Are we getting back together?
Uber and Lyft might return to our city, and our hearts, soon.
Two new State Senate bills could pave the way for Uber and Lyft to return to Austin, but more action, as well as public input, is needed to really make it happen.
When Lyft and Uber broke up with us, it was sudden and upsetting. It was not a gradual we-all-knew-this-was-coming break up, it was the all-your-stuff-is-on-the-porch-and-I’ve-changed-my-phone-number kind of break up.
We’d had fights, sure. There were very public arguments. But Austin just didn’t feel the same without the friendly faces of ride sharing. Now, new policy proposals might suggest a path to reconciliation.
Where did it all go wrong?
As most Austin residents will recall, in May of this year the City Council passed an ordinance requiring ride share companies, like Uber and Lyft, to obtain fingerprint-based background checks for every potential driver. This was the first line in the sand, and led to activist groups petitioning, successfully, for public vote on an addendum to the Proposition 1.
The addendum stated that, while background checks would need to be implemented, the companies could use their own, already-in-place third-party methods to do it. The companies said these checks were enough to ensure the safety of both drivers and passengers.
But the city voted against the addendum, 56 to 42, and a lot of people have different ideas as to why. Some voters were upset that Uber and Lyft launched expensive ad campaigns asking people to support them in the polls instead of using those budgets to comply with the city. In any case, what happened next left a lot of heads spinning.
Don’t go breaking my heart
Uber and Lyft tore out of the city overnight, a move they had pulled before. Along with all of our broken hearts, this move left about 10,000 drivers out of work. The DUI rate, which had dropped by 12 percent when the companies moved in, jumped back up 7.5 percent in the first few weeks after the Uberpocalypse.
Other rideshare companies (like non-profit Ride Austin), and loosely organized groups, have tried to fill the void with varying success. Uber indicated they had been doing some thinking and maybe they still wanted to be friends. But not much changed as we all adjusted to life without easy accessible ride sharing at our fingertips
“Hey, can we talk?”
Yesterday, two new State Senate bills were filled that could change everything. Don Huggines (R-Dallas) filed Bill 113 that will “introduce sweeping changes to the municipalities and the entire ride-for-hire industry,” according to a press release.

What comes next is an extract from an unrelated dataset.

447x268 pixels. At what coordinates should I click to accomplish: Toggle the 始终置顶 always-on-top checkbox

In a related move, Charles Schwetner (R-Georgetown) proposed Bill 176, which would put ride sharing regulation at the state level instead of leaving it up to individual municipalities. According to the Senator, this would allow Uber and Lyft a more friendly regulatory environment.
The bills allow for national-level background checks and state licenses of operation, but does not require the fingerprinting outlined in Austin’s ordinances.

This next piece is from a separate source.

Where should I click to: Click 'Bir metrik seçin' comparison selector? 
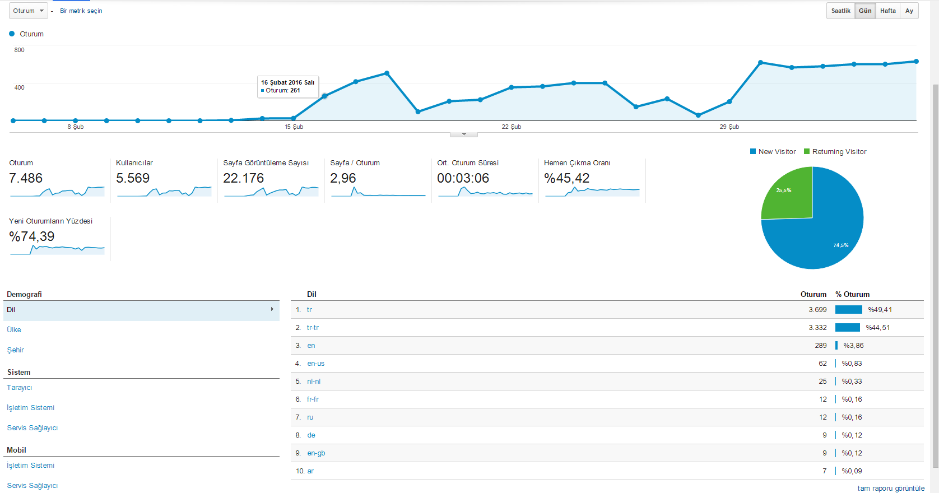tap(81, 11)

In other words, the regulations look a lot more like what the proposed Proposition 1 addendum said. But, for better or worse, Austin voted against that addendum. So were do we go from here?
Can’t we all just get along?
Don’t re-download your apps and dust off those pink mustaches just yet. If the state and city level regulations disagree, there might be further conflict in store. “To the extent that this language is contrary to the City’s legislative agenda, the City of Austin must oppose it,” said Marissa Monroy, public information manager for the Austin transportation department.

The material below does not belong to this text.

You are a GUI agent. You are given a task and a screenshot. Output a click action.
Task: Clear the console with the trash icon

Online sentiment to the two proposed bills is varied. While many people are vocal about wanting the Austin ride share situation back to the golden days, almost as many urge caution and remind us that the regulations were proposed for a reason, and we should proceed with that in mind.
The best time to voice your opinion is now, while the city and state are making decisions that will effect the entire industry. The best way to voice your opinion is to get in touch with your senator (here’s how to find them) and let them know what you want to see happen.
Don’t be left holding a tub of ice cream wishing you had said what was in your heart. Communication is essential for all relationships.